Stored items:
*****
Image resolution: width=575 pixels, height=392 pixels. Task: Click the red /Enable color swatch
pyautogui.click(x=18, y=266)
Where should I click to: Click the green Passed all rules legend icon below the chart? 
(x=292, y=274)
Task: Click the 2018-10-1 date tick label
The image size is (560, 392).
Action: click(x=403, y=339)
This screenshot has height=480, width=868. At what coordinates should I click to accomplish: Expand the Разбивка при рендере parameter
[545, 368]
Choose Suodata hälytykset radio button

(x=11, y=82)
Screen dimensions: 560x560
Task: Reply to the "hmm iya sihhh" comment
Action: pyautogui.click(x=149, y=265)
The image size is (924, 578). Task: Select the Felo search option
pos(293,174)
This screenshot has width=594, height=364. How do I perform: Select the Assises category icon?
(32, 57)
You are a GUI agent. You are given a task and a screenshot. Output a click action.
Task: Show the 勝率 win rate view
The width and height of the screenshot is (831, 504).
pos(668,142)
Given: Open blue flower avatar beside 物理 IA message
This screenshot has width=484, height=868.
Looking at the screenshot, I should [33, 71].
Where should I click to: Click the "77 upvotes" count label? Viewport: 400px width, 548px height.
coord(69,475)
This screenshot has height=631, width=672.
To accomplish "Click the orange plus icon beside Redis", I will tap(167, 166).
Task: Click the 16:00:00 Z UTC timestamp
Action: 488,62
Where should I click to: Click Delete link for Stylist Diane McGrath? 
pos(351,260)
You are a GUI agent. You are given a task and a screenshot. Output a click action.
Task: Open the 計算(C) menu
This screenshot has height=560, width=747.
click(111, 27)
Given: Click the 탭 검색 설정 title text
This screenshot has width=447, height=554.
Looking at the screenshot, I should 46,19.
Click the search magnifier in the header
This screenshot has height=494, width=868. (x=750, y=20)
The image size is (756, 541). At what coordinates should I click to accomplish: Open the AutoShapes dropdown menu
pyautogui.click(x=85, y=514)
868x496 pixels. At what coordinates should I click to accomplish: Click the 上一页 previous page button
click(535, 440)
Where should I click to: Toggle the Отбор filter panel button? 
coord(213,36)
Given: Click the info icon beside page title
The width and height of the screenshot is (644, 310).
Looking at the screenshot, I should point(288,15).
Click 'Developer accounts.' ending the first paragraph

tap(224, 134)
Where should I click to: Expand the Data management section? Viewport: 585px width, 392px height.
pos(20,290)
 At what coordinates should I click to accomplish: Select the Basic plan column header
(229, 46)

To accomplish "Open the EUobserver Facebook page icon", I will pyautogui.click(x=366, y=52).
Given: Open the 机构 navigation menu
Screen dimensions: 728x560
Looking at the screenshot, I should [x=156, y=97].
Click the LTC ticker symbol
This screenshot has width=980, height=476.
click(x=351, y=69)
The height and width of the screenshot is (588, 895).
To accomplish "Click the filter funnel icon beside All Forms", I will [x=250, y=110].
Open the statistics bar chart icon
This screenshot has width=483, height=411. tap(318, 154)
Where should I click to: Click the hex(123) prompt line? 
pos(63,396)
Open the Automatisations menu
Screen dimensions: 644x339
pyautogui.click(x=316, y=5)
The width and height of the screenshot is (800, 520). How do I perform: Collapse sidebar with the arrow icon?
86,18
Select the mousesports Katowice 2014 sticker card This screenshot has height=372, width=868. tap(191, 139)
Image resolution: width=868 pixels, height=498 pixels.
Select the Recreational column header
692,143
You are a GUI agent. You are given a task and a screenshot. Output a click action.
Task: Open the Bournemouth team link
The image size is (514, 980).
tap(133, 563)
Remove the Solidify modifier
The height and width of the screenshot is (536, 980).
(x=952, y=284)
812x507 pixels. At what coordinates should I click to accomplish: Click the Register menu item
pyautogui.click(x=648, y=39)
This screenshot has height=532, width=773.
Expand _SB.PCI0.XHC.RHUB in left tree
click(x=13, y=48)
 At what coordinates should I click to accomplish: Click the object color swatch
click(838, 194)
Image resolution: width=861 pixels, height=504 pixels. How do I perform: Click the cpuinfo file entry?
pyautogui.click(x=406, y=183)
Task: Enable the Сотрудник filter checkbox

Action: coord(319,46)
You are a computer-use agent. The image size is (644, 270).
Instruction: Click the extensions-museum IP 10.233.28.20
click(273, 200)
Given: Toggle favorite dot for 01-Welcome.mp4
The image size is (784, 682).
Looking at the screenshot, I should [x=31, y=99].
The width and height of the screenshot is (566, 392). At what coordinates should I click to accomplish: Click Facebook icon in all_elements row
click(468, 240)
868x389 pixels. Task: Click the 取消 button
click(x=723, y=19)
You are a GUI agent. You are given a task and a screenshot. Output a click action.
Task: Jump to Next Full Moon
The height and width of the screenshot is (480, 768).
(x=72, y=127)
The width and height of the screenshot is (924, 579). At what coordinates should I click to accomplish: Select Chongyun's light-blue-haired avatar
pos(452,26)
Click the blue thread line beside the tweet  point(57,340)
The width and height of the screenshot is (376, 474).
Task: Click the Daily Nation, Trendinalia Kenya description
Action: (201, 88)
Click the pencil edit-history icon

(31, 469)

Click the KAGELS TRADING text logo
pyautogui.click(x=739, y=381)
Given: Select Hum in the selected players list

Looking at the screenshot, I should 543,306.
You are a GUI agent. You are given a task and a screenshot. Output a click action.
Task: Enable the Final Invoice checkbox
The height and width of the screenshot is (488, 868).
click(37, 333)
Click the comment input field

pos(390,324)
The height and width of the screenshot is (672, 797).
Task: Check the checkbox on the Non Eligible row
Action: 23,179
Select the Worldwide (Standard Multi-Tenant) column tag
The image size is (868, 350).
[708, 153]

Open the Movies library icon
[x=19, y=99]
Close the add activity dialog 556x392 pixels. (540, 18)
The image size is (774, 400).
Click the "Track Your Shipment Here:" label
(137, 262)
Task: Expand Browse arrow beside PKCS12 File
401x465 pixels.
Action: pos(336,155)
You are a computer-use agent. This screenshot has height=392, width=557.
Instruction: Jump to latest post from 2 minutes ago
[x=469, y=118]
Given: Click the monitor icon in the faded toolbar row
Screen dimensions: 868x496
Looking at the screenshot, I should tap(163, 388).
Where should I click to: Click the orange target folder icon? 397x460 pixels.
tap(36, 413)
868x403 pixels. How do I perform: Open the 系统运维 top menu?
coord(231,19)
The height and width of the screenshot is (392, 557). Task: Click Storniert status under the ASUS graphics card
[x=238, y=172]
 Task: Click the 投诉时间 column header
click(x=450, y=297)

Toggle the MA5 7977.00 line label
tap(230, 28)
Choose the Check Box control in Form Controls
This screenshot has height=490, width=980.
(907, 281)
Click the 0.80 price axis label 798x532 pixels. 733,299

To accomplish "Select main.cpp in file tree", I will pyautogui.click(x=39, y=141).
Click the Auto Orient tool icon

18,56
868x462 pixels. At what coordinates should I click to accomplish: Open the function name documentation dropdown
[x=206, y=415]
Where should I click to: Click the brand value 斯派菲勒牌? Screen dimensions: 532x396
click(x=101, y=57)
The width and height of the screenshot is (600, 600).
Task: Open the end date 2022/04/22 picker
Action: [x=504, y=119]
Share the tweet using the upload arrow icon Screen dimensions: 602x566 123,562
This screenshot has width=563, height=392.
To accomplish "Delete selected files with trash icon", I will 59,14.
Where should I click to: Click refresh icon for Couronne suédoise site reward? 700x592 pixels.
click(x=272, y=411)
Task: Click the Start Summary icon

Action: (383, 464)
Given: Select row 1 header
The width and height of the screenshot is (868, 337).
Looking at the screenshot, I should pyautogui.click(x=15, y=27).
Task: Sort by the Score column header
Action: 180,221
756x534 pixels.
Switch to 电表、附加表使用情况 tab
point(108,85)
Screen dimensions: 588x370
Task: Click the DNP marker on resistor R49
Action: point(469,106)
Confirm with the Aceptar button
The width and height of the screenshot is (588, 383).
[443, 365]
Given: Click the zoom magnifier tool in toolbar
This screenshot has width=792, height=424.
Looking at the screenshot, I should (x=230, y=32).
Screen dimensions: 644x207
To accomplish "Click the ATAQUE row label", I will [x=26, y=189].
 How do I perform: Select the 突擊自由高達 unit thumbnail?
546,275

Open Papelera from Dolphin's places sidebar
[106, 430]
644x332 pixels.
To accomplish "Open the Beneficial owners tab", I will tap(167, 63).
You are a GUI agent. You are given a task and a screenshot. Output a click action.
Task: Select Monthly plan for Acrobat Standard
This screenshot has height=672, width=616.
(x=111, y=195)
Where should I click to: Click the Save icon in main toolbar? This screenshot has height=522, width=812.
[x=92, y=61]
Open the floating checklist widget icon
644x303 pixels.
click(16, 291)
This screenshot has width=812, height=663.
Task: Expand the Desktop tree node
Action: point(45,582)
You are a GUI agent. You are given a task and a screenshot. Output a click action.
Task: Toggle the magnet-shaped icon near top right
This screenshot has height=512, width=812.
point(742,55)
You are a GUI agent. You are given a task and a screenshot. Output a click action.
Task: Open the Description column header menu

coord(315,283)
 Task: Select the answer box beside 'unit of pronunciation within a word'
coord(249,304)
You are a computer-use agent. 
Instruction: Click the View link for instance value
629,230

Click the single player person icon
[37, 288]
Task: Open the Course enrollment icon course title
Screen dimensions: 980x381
*****
Your answer should consist of each line of the data above in which the word "computer" occurs.

You are a computer-use agent. The image size is (644, 270).
You are a computer-use agent. This screenshot has height=392, width=557.
You are a computer-use agent. 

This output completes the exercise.